Objective: To investigate the technological feasibility of using freeze-dried fruit, berry and vegetable powders in the recipe for ice cream waffle cones as a partial replacement for wheat flour.
Methods: The moisture content of the powders was determined thermogravimetrically. The content of water-soluble pectin substances was determined using the calcium-pectate method, and crude fiber was determined using the intermediate filtration method. Ashing and determination of the amount of organic residue were carried out gravimetrically. The organoleptic, physicochemical (moisture content, alkalinity, wettability), and structural-mechanical (product strength) parameters of model samples and finished wafer products were evaluated. The moisture content was determined by drying the product sample for 30 minutes at the temperature of 130°C to the constant dry mass. Alkalinity was determined by titration. The strength of wafer products was determined using the Structurometer-ST2 device with microprocessor control using the ST2-07 method. The ST2-07 method is based on determining the ultimate load using the Knife No. 1 indenter.
Results: The addition of vegetable, fruit, and berry powders to the waffle batter at levels of 4% to 6% resulted in a more flexible, less viscous, denser, and more structured batter. As a result, the fragility of the finished waffle cones decreased. These changes in the structural and mechanical properties of the finished waffle products can be seen as a positive effect of partially replacing traditional wheat flour with freeze-dried vegetable, fruit, and berry powders, which may ultimately make the product more appealing to consumers.
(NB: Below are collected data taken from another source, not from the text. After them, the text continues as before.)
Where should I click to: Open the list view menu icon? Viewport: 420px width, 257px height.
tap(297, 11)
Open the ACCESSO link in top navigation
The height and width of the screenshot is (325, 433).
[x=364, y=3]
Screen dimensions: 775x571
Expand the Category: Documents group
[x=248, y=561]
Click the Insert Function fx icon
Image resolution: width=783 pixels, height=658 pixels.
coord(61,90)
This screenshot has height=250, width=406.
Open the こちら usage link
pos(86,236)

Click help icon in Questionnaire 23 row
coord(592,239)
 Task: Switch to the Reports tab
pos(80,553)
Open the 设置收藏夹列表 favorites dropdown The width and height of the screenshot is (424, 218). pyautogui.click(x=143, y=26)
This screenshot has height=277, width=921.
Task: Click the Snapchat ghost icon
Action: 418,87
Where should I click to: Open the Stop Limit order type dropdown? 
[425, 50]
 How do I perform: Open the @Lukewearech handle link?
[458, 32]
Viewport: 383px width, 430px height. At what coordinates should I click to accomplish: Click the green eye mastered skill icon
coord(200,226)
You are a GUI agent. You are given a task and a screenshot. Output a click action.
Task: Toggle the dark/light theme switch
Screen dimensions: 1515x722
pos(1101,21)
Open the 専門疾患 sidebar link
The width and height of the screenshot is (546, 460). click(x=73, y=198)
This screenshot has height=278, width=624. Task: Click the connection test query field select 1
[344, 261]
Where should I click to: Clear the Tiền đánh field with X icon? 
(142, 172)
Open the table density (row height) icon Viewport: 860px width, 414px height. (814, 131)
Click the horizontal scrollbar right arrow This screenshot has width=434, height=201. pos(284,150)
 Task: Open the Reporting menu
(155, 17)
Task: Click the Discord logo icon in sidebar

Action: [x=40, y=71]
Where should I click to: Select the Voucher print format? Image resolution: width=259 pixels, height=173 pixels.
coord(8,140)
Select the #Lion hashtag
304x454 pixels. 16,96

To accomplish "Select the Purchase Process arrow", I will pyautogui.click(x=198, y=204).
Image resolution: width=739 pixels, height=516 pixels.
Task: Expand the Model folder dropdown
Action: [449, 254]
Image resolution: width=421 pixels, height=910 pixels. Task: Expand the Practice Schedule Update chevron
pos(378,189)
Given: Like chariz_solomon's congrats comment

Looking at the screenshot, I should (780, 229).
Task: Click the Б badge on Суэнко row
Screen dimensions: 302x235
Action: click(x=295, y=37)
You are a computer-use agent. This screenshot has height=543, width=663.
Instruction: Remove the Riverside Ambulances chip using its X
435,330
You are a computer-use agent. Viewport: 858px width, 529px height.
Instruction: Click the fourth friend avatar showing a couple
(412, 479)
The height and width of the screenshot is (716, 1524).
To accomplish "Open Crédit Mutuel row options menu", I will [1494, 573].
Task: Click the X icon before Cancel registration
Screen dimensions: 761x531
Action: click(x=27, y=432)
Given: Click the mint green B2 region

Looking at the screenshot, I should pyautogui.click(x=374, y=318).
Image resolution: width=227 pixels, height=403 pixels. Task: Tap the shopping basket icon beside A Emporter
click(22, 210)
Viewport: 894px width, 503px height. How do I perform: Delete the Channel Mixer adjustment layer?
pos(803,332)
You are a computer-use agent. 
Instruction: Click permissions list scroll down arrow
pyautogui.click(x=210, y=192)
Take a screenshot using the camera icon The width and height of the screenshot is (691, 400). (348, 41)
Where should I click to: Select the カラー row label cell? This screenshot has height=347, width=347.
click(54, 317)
Conclusions: Replacing some of the wheat flour (4 to 6% of the dry matter) with freeze-dried fruit, berry, and vegetable powders had no negative impact on the technological characteristics of the waffle cones. The resulting product exhibited acceptable organoleptic, physicochemical, and structural-mechanical properties. The vitamin-enriched formulation, due to its natural plant-based components, may contribute to the nutritional value of the product. The advantage of the developed technology is that it does not require retooling the waffle cone production line.
Novelty of the Study: The results of the study can be used in the design of waffle cones with targeted functionality and specified structural and mechanical characteristics, including those with an extended shelf life.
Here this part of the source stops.